The entire BBM was placed in an optical enclosure to avoid ambient light entering the system through the objective lens. Furthermore, the optical path was covered by black plastic or anodized aluminum to prevent strong Rayleigh light from entering the optical path. The relationship between the CMOS sensor pixels and Raman shift (cm−1) was calibrated with a Ne lamp, using 34 Ne emission lines from 534.3 nm (79 cm−1) to 703.2 nm (4575 cm−1). The wavenumber–pixel relation was fitted with a third polynomial, and the root mean square error in wavenumber calibration was 0.95 cm−1. One pixel corresponded to 3–2 cm−1 in the 0–4000 cm−1 range. Among the 2048 vertical pixels of the CMOS sensor, 500 lines containing the spectral images were integrated to derive a spectrum. The exposure time of the Raman measurements was set to 1 s for each specimen. These short exposure times were selected to demonstrate that our instrument design allows for measurements of the Raman spectra of minerals expected on Phobos, even with a short integration time, which is the baseline operation mode on Phobos. One hundred spectra were averaged to enhance the SNR of the spectra. Background (dark) spectra were measured with the same exposure time and number of spectra averaged when the laser was turned off. The dark spectra were subtracted from the signal spectra to remove thermal noise. The relative spectral response of the system was corrected using a standard halogen lamp.
Each Raman peak was fitted with a Gaussian profile and the height S, width W, and position C of each Gaussian fit were derived. The fluorescence continuum was fitted simultaneously and subtracted from the spectrum. The noise level N, associated with individual peaks, was defined by the standard deviation of the signals over 40 pixels in the continuum-subtracted spectra. The standard deviation was measured across the spectral band of 20 pixels (approximately 60 cm−1) on each side of the peak, at a distance of 3 times peak width W from the Raman feature peak. The SNR was calculated by dividing the peak signal S by the noise level N.
Results and discussion
The Raman spectra obtained with our RAX BBM are shown in this section to verify the detectability of the minerals using the RAX instrument. Figure 6 shows the Raman spectra of the minerals measured using the BBM. The double peaks, characteristic of olivine, at 823 cm−1 and 854 cm−1 were clearly detected and resolved with our BBM. The peak positions are consistent with those of olivine of Mg# = 90 (Kuebler et al. 2006), demonstrating that the RAX instrument can determine the solid solution composition of olivine. The Raman spectrum of quartz shows a peak attributable to the Si–O–Si vibration mode at 464 cm−1 (Fig. 6). For quartz, the peak was detected at 129 cm−1, which indicates the smallest Raman shift observed in this study. No sharp peaks due to cosmic rays were observed in the averaged spectra.

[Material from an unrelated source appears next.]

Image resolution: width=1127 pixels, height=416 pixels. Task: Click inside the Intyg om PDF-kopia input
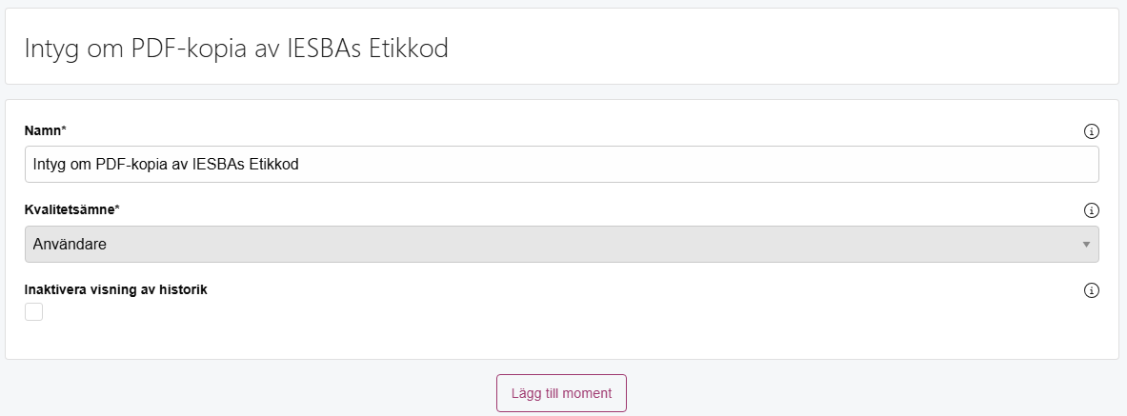[561, 165]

Figure 6 also shows the Raman spectra of the two carbonates: calcite (CaCO3) and magnesite (MgCO3), both yielding unambiguous Raman peaks above the continuum due to fluorescence. OH-related bands at wavenumbers > 3000 cm−1 were observed for gypsum (CaSO4·2H2O) and brucite (Mg(OH)2). The Raman peaks of gypsum, at 3401 and 3491 cm−1, were characteristic of water, while brucite exhibits an OH vibration mode at 3649 cm−1 (Fig. 6). The SNR of the individual peaks achieved using our BBM are summarized in Table 2. The SNRs achieved in this study ranged from several to 100. The grain size, mineral mixtures, and surface roughness can influence the intensity of specific Raman spectra (Foucher et al. 2013; Böttger et al. 2017). These aspects will be characterized in further investigations with a focus on the expected Phobos mineralogy. Nevertheless, our data suggest that a very compact Raman spectrometer such as the RAX instrument can be used for in situ detection of minerals expected on Phobos.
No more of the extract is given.